Pen name for Kathryn McLean, American writer (1908–1966)

Kathryn McLean (née Anderson) (March 20, 1908 – May 15, 1966), best known by her pen name Kathryn Forbes, was an American writer and memoirist.

==Life==
Kathryn Anderson was born in San Francisco in 1908. Her parents moved to America in the late 1800s which made her a native-born American. Kathryn married Robert McLean, a carpenter, with whom she had two sons.

==Work==
Forbes was a radio scriptwriter before she began writing short stories. Mama's Bank Account, her best-known work, was published in 1943 and revolved around the daily struggles and aspirations of a Norwegian family living in San Francisco in the 1910s. Mama was based on her grandmother.

Forbes' book served as the inspiration for John Van Druten's 1944 play I Remember Mama. In 1948, a film version of the play was released by RKO Pictures and starred Irene Dunne as Mama and Barbara Bel Geddes as her daughter, an aspiring writer.

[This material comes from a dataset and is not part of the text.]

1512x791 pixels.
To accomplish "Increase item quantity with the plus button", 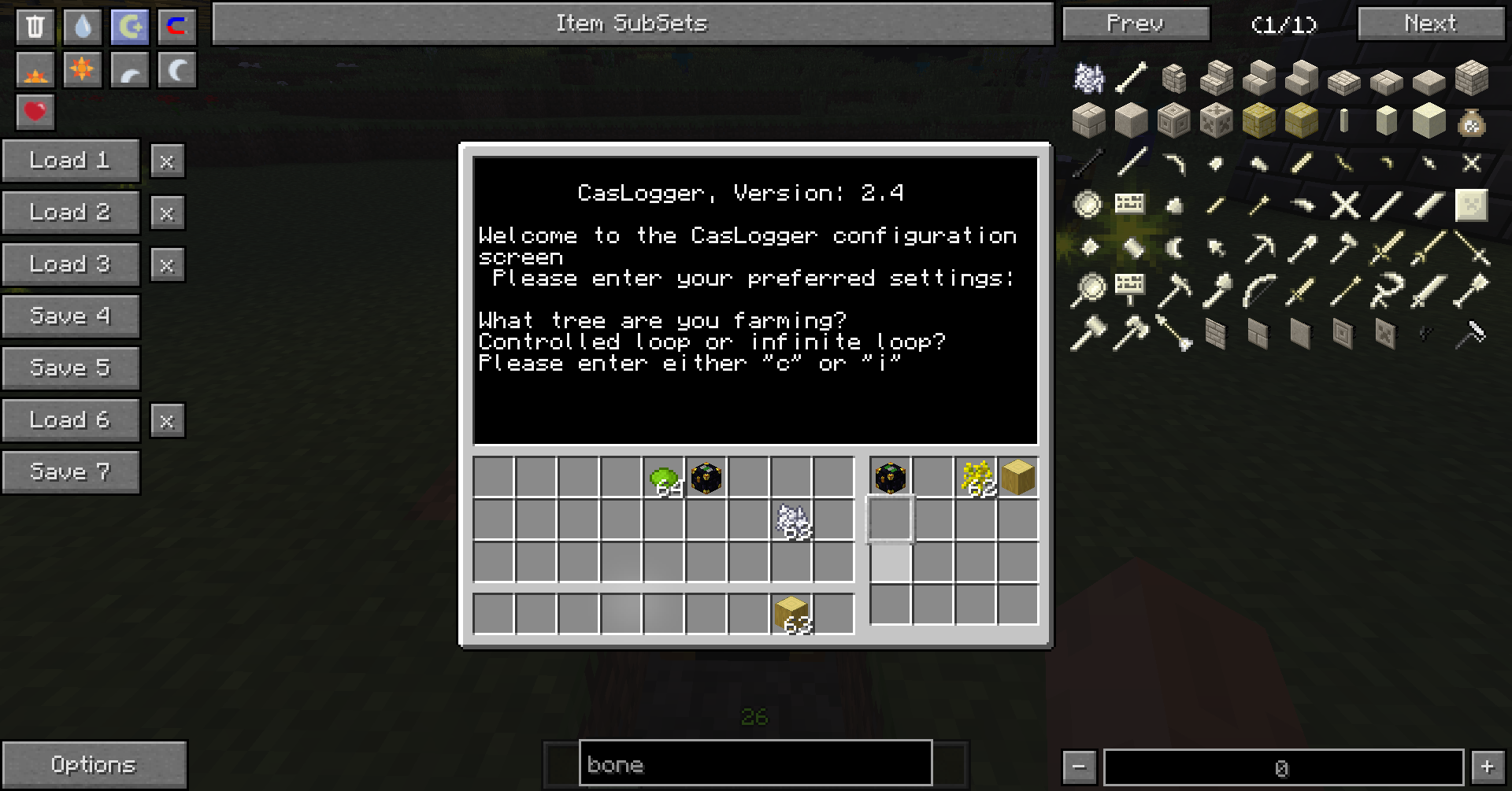I will (x=1487, y=767).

Mama, a television series based on the film, was broadcast on CBS from July 1, 1949, to March 17, 1957, and starred Peggy Wood as Mama.

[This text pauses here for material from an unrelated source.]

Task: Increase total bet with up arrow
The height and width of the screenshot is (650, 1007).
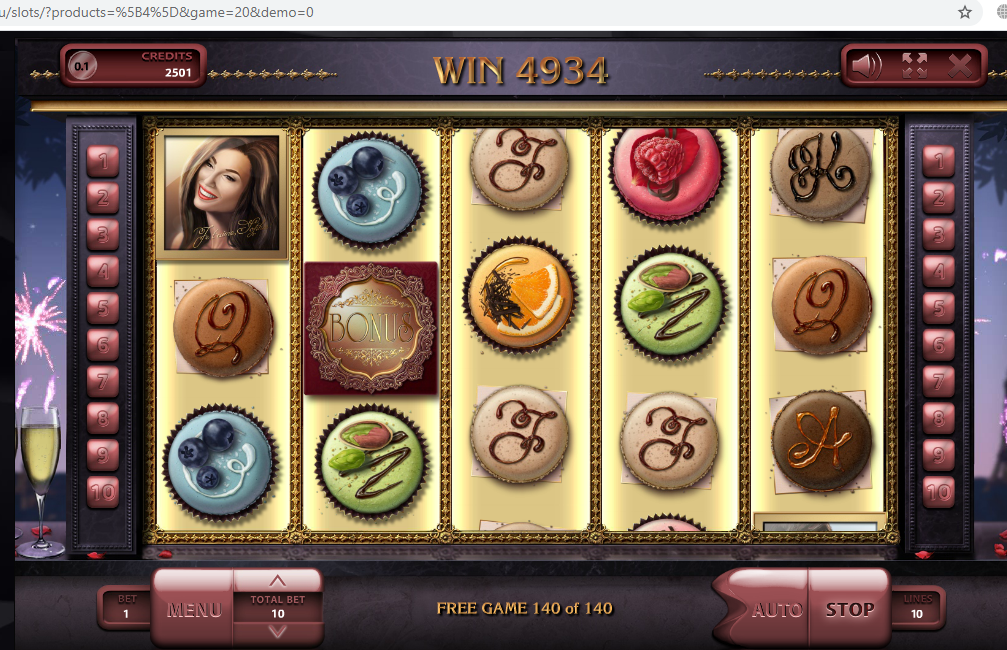Action: pos(278,581)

Forbes' novel was twice turned into a stage musical. The first, adapted by Neal Du Brock and John Clifton, opened in Buffalo, New York in 1972 with Celeste Holm in the role of Mama. In 1979, Richard Rodgers wrote the music for the second musical version, for which Norwegian actress Liv Ullmann played the role of Mama.

In 1947, Forbes published Transfer Point, regarding the daughter of divorced parents. Unlike Mama's Bank Account, which drew on the experiences of her Norwegian-born maternal grandmother, Annie Lund (1849–1928), this novel was closer to Forbes' actual childhood.

Forbes moved to an apartment in San Francisco to be near her physician for her chronic emphysema. She died on May 15, 1966.

The Kathryn Forbes McLean Memorial Fund was created shortly after her death to provide funds for improvements to the library which she frequented.